What is the number of lines in the following data that contain "agent"? Answer with the number alone.

■ **The records**:
——————

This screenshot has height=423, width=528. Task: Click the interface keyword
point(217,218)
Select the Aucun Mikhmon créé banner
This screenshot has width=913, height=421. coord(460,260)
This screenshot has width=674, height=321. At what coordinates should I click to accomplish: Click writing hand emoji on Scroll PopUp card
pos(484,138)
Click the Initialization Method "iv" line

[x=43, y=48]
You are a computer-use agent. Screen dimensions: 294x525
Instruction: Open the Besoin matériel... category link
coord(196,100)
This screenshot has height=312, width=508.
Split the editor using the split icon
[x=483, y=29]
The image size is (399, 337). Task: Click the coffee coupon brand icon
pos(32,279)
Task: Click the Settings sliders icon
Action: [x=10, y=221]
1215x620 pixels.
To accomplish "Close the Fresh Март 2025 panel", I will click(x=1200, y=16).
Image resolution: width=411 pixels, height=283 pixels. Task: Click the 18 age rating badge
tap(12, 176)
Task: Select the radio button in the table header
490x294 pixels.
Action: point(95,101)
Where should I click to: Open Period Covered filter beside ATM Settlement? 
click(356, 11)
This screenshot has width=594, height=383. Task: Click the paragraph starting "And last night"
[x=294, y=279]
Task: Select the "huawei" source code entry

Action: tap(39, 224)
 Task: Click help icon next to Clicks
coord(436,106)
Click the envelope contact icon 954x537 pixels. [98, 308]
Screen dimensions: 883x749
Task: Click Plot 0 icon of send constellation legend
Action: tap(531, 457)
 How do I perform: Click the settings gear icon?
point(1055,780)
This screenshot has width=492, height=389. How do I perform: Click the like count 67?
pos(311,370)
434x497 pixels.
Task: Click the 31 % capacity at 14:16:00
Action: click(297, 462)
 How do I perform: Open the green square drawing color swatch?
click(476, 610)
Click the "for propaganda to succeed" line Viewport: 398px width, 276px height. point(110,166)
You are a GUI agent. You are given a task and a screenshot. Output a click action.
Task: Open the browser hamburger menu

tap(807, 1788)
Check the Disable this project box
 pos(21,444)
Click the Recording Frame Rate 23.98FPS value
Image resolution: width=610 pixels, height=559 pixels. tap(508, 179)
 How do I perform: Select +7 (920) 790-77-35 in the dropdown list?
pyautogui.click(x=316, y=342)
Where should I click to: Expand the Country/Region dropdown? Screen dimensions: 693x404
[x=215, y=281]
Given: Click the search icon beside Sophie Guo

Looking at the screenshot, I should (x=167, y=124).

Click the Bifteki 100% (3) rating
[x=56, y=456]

——————

■ **Written response**:
2